David Lykken, a 43-year veteran of the mortgage industry, is president of Transformational Mortgage Solutions (TMS), a management consulting firm that provides transformative business strategies to owners and “C-Level” executives via consulting, executive coaching and various communications strategies. He is a frequent guest on FOX Business News and hosts his own weekly podcast called “Lykken On Lending” heard Monday’s at 1:00 p.m. ET at LykkenOnLending.com. David’s phone number is (512) 759-0999 and his e-mail is [email protected].
Being a leader in the mortgage industry isn't easy. Of course, there are the straightforward business challenges—refining processes to reach targets and increase profits. The mechanical and technical aspects of leading on organization can be challenges enough in and of themselves. But then you also have to deal with people—and human emotions can be even trickier. At the end of the day, every leader—no matter how well business is going—has to deal with the ever-present question, “How do we keep employees happy?”
When I consult with industry leaders who are asking this very question, I always suggest that it all goes back to the business process. Employees working within organizations that have functional business processes tend to be much happier than those who work in organizations whose business processes are in disarray. So, if you want to lift your employees' morale, my suggestion is to first take a look at your business processes. But, what makes me so sure? What's the logical connection between a better business process and happier employees?
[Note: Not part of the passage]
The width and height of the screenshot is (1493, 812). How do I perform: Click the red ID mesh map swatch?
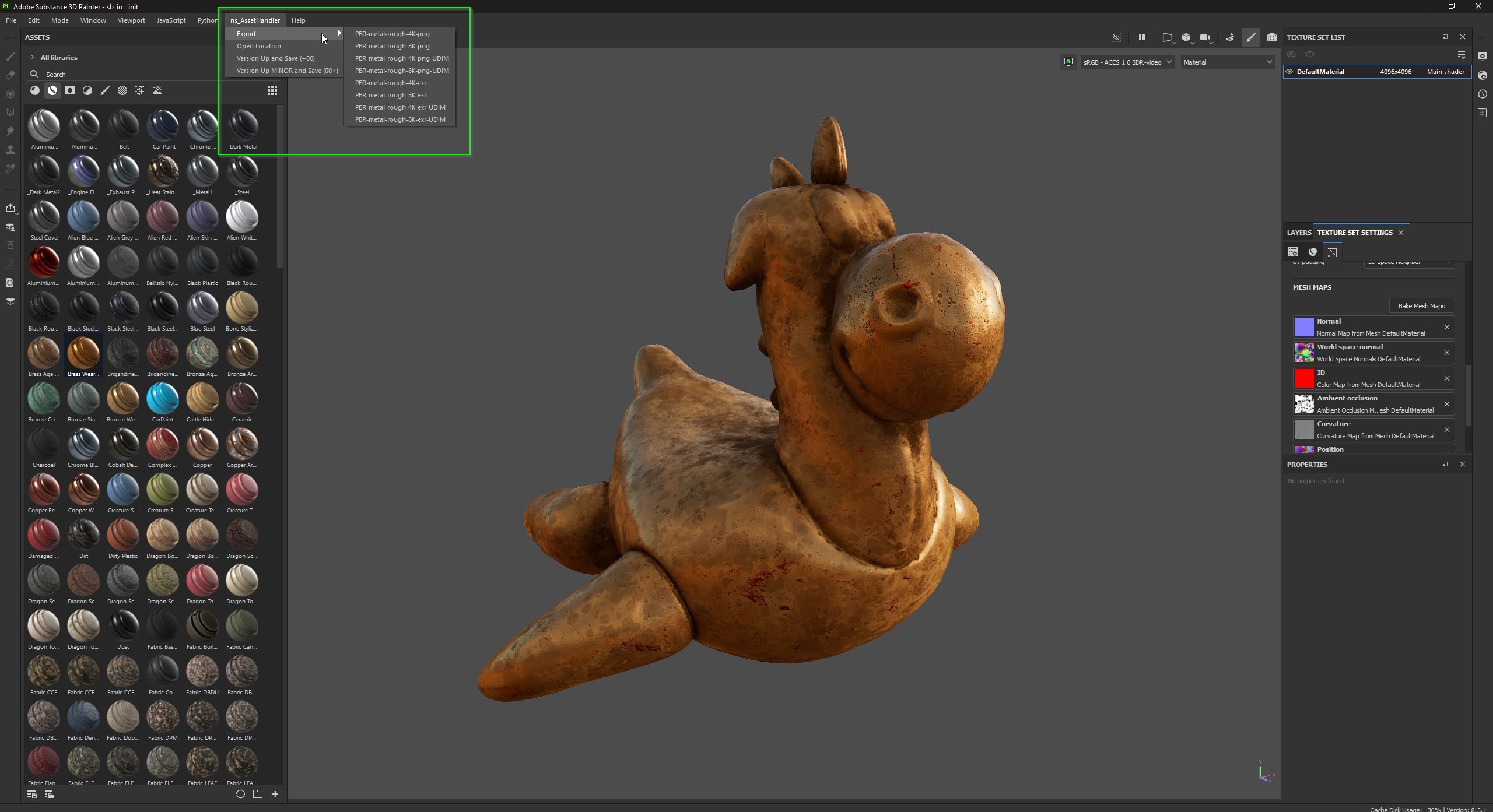(x=1304, y=378)
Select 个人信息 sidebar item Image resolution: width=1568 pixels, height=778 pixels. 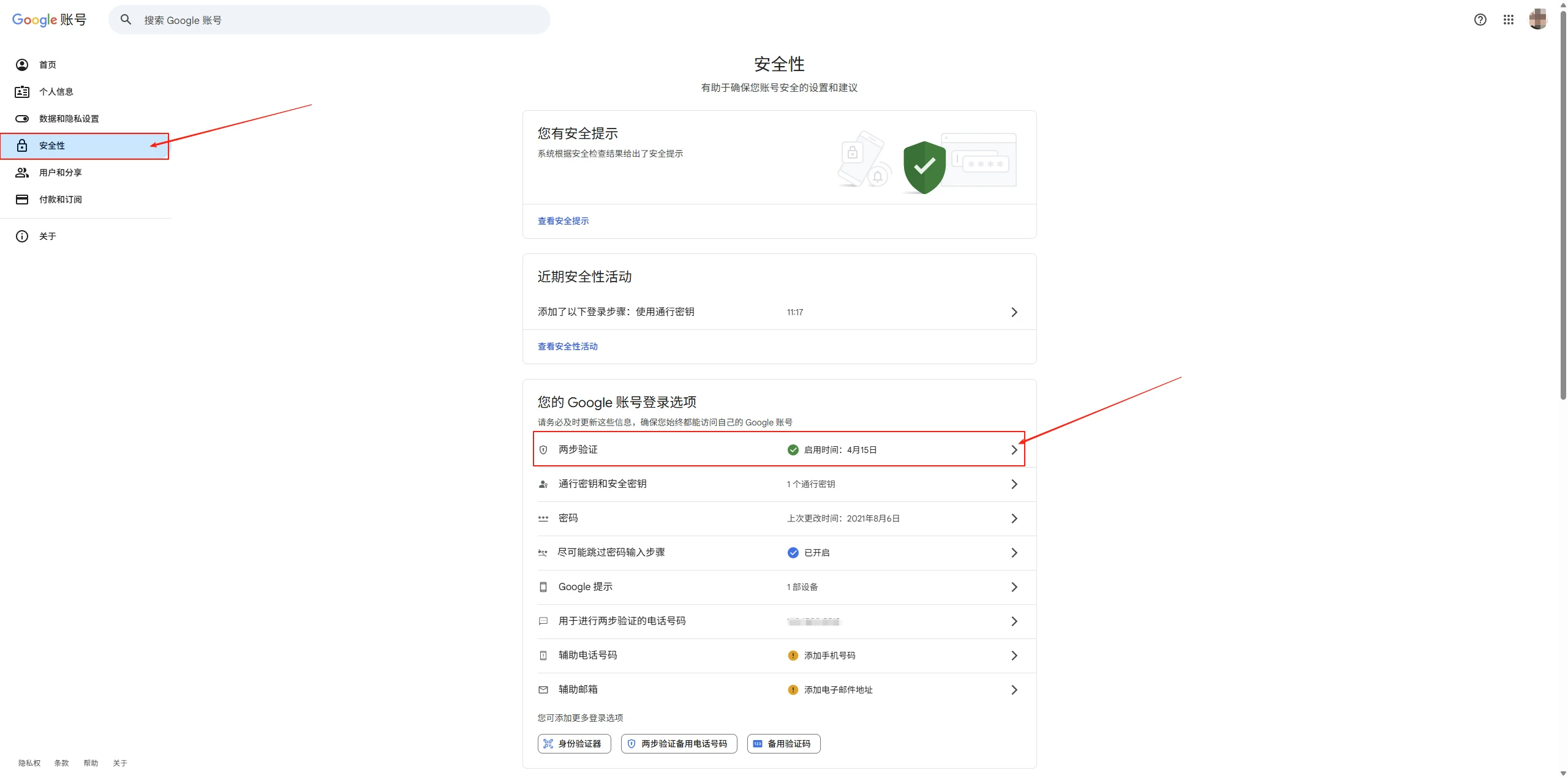click(56, 92)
When I've spoken within employees in the industry, the most common frustration I hear is that working in the industry can often be confusing. They lack direction and aren't really sure about what is expected of them. A business process fixes this critical concern. It helps employees know what they need to do, when they need to do it, and who they need to work with to get it done. Additionally, they can see how their job contributes to the bigger picture. Ask your employees, and I'm willing to bet they'll tell you the same thing: if you improve the process, you'll improve the morale right along with it.